Seitentext:
☆ ☆ ☆ ☆
Hinweise aus Tierversuchen: Multiple Sklerose beginnt offenbar im Darm

Allerdings rücken in jüngster Zeit der Darm und seine Bewohner, die sogenannten Mikrobiota, zunehmend in Verdacht, an der Entstehung der MS beteiligt zu sein. Zwei aktuelle Studien an Mäusen bestätigen dies nun.
So konnten Forscher des Exzellenzclusters „Präzisionsmedizin für chronische Entzündungserkrankungen“ in Kiel zeigen, dass eine Tryptophan-freie Diät die Zusammensetzung der Darmbakterien bei Mäusen verändert und die Tiere so vor den Symptomen einer experimentell erzeugten MS schützt.1
Wie die Studie ergab, waren bei Tieren, die Futter ohne die Aminosäure Tryptophan bekamen, keine aggressiven Immunzellen ins Rückenmark gewandert und es traten keine Schäden an der Myelinschicht von Nervenzellen auf. Letztere sind für das Absterben von Neuronen und die typischen MS-Symptome wie motorische oder sensible Störungen verantwortlich. Der schützende Effekt der Tryptophan-freien Diät war allerdings abhängig von der Gegenwart von Bakterien im Darm: Fehlten diese, war auch der Schutz gegen MS verschwunden.
„Durch das Weglassen der Aminosäure Tryptophan verändert sich die Zusammensetzung der Darmflora, die ein bisher unbekanntes Signal an die Immunzellen sendet. Welche Mechanismen hinter diesem Phänomen stecken, wissen wir bisher nicht. Das wollen wir in der Zukunft genauer untersuchen“, sagte Dr. Maren Falk-Paulsen, Wissenschaftlerin am IKMB und Mitglied im Exzellenzcluster PMI.
☆ ☆ ☆ ☆
Bereitgestellte Angaben:
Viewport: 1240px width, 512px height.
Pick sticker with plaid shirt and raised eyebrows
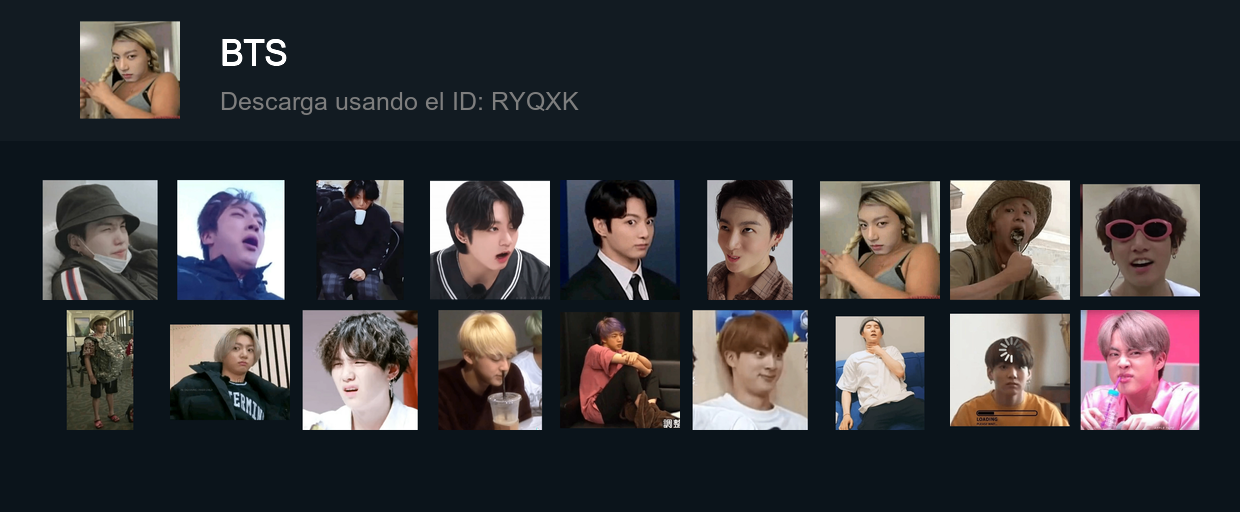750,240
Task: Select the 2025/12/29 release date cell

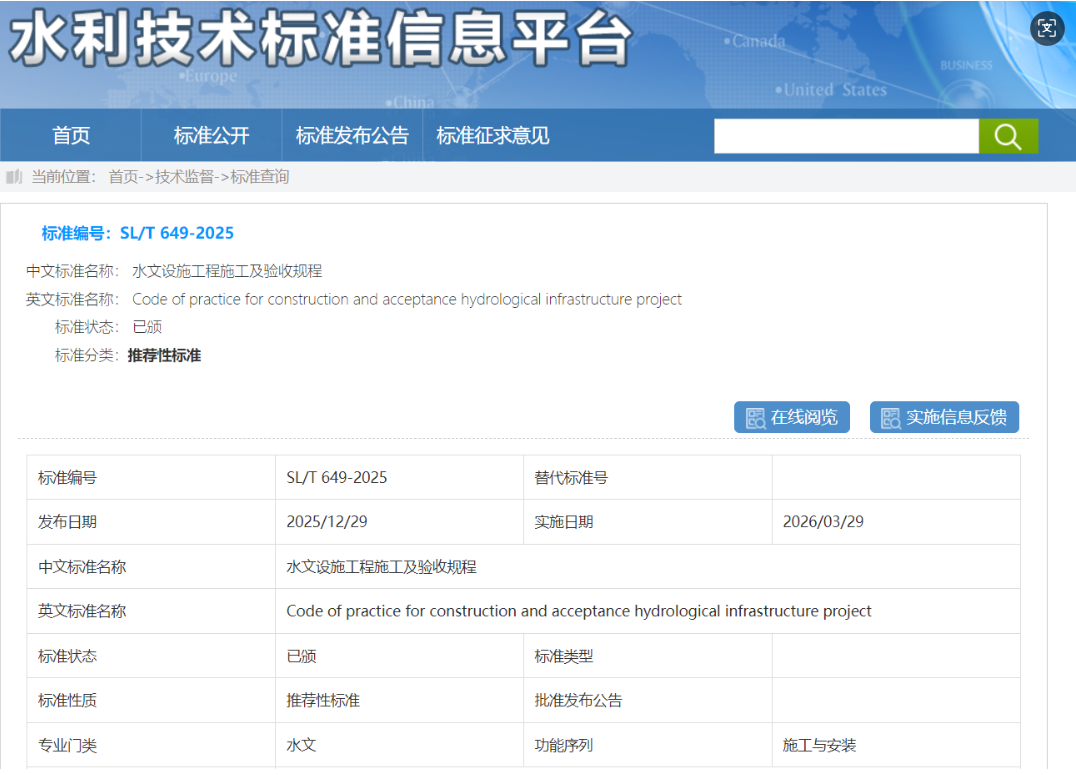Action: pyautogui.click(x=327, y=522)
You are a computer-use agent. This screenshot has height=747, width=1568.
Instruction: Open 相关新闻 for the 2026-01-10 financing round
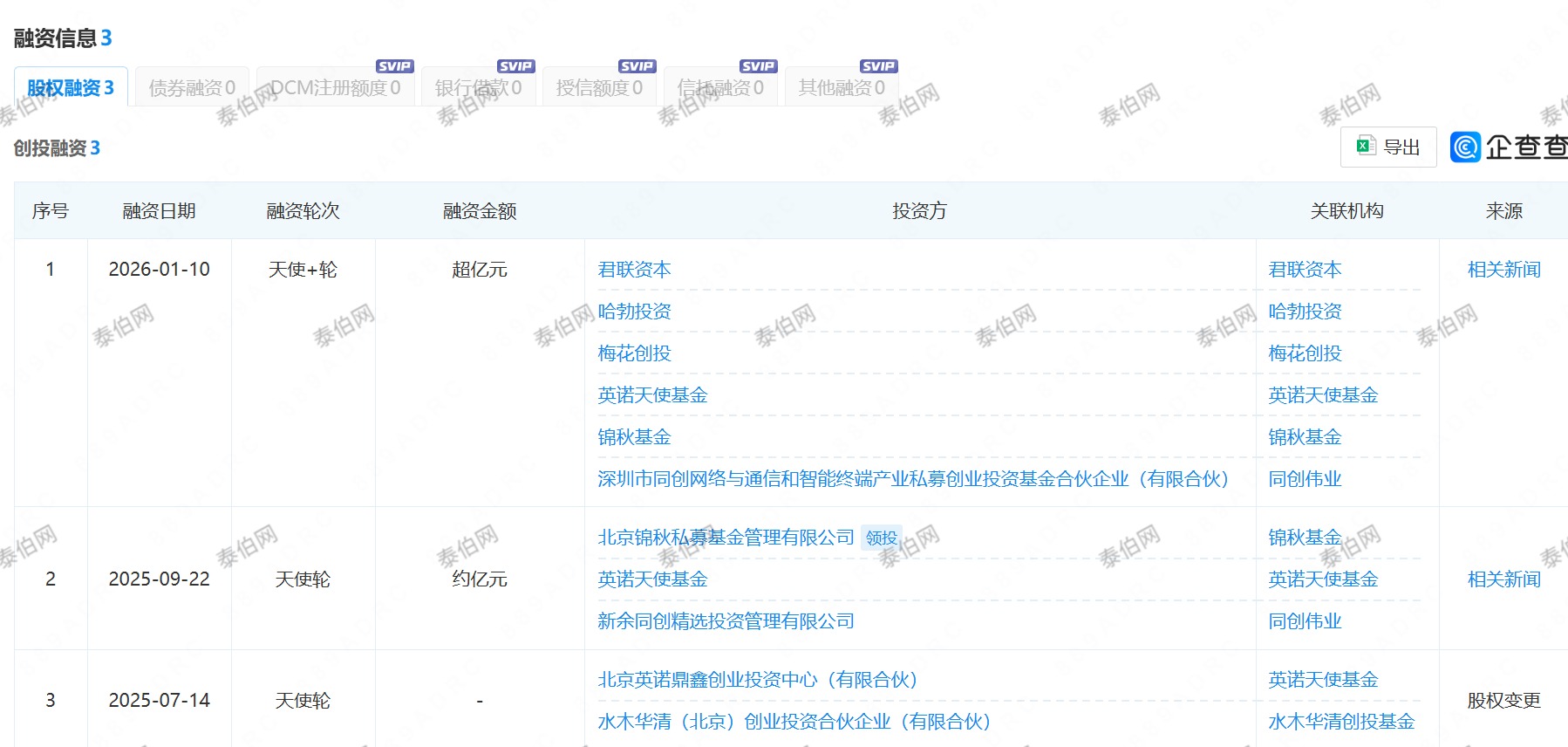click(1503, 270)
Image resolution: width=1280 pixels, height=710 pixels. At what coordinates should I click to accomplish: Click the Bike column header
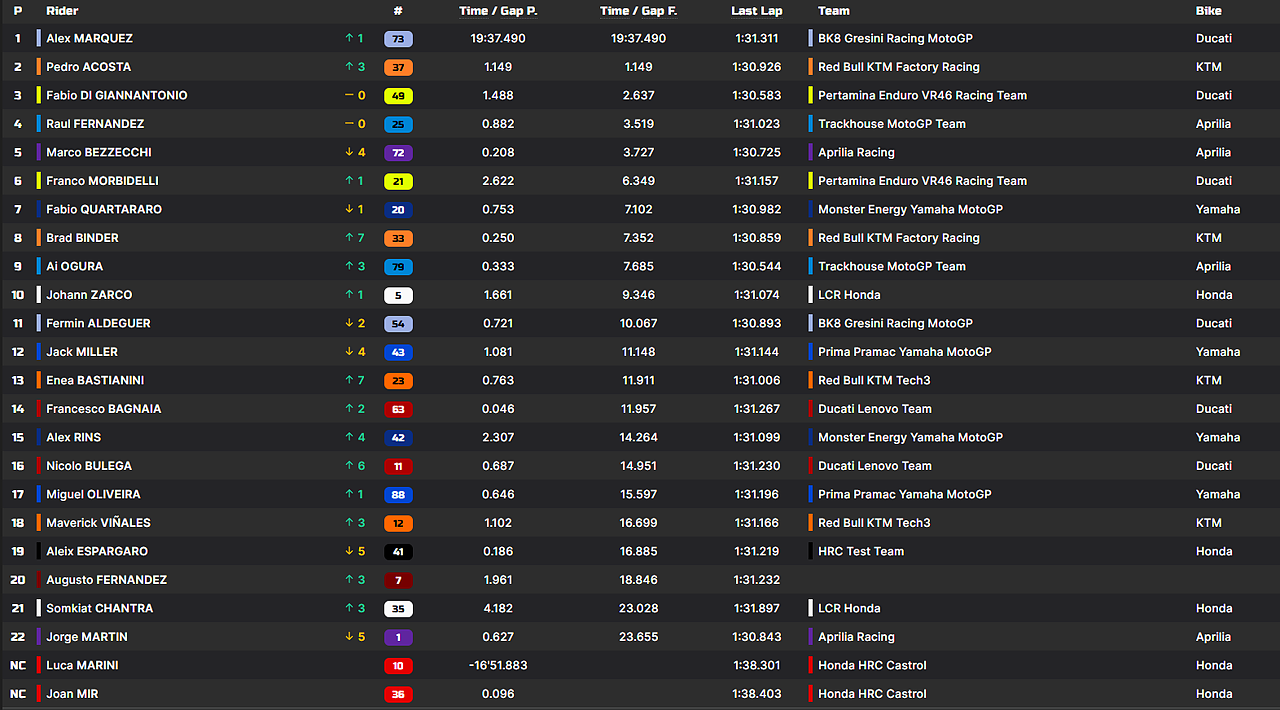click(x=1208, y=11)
☆ ☆ ☆ ☆
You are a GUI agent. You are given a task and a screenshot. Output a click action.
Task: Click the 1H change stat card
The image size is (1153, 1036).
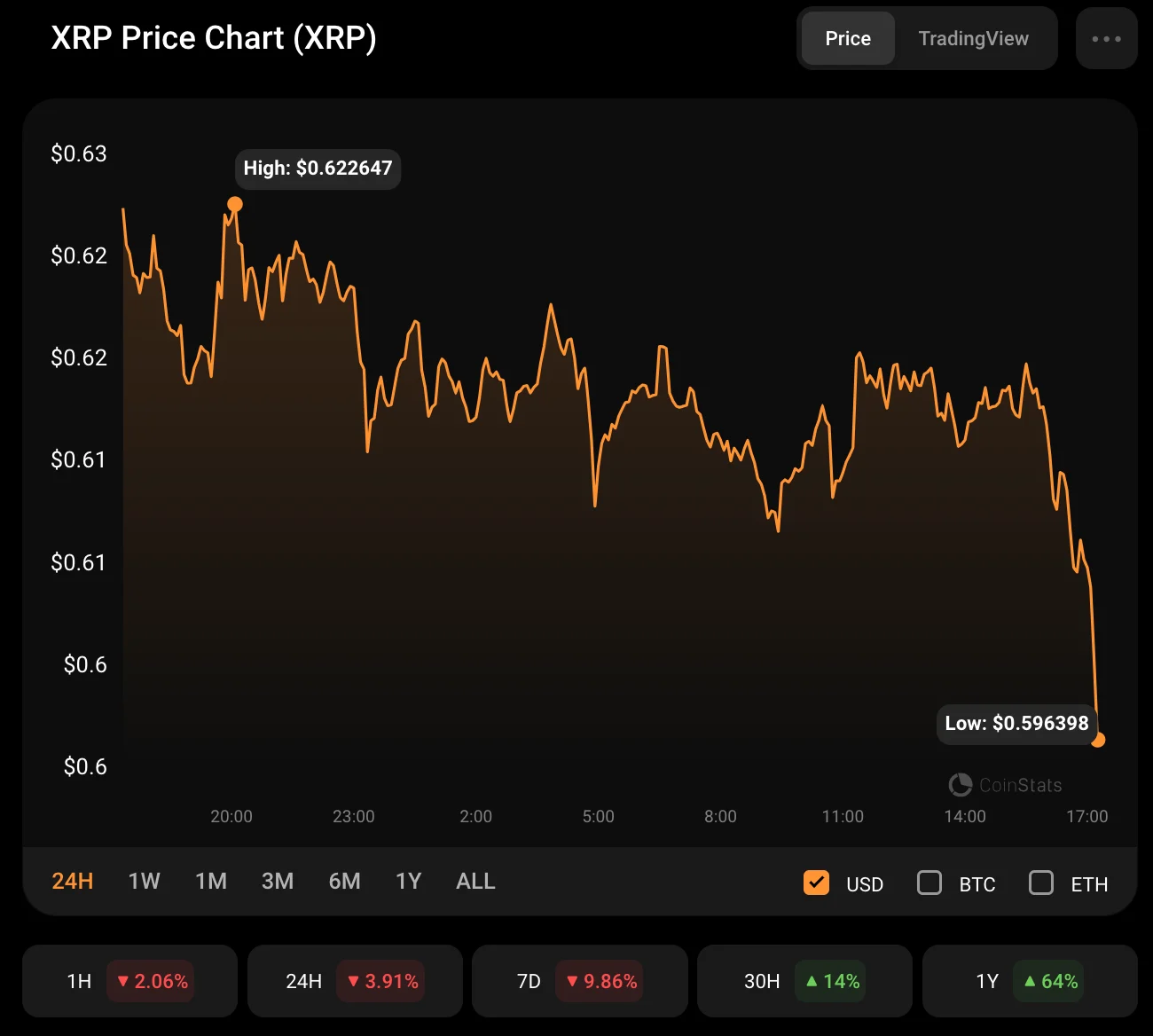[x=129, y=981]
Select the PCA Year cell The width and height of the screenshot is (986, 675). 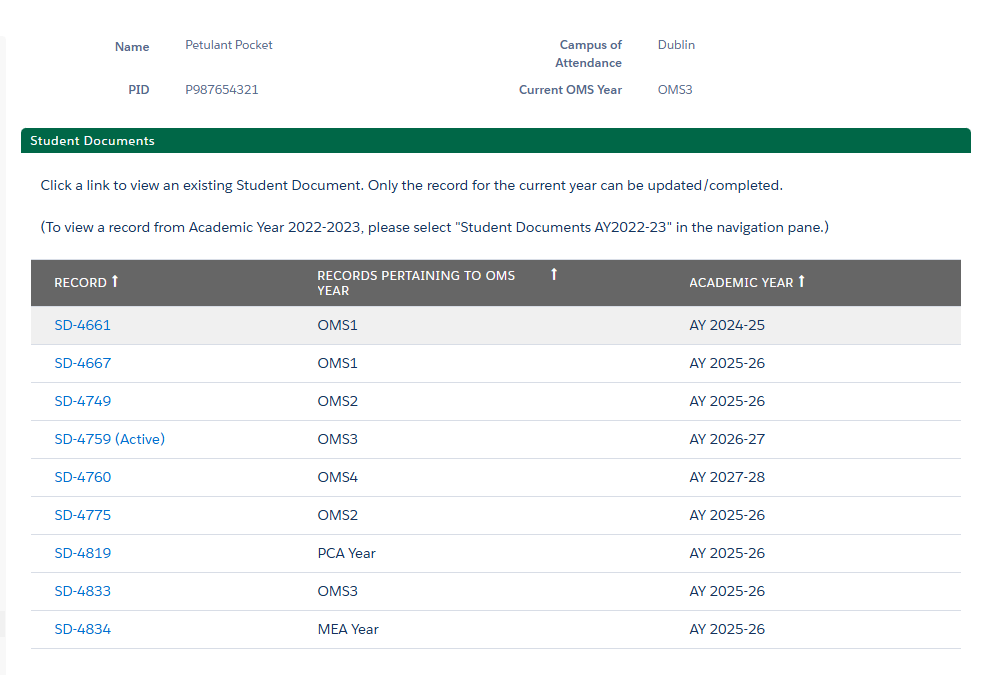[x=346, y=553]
☆ ☆ ☆ ☆
Aufgabe: Zählen Sie alle Ergebnisse auf, die laut dem Text über Multiple Sklerose und Darm die Kieler Studie an Mäusen mit Tryptophan-freier Diät erbracht hat. Die Einträge werden hier nicht benötigt.

Lösung:
- Die Zusammensetzung der Darmbakterien veränderte sich.
- Die Tiere waren vor den Symptomen einer experimentell erzeugten MS geschützt.
- Es waren keine aggressiven Immunzellen ins Rückenmark gewandert.
- An der Myelinschicht der Nervenzellen traten keine Schäden auf.
- Der schützende Effekt hing von der Gegenwart von Bakterien im Darm ab. Fehlten sie, war auch der Schutz gegen MS verschwunden.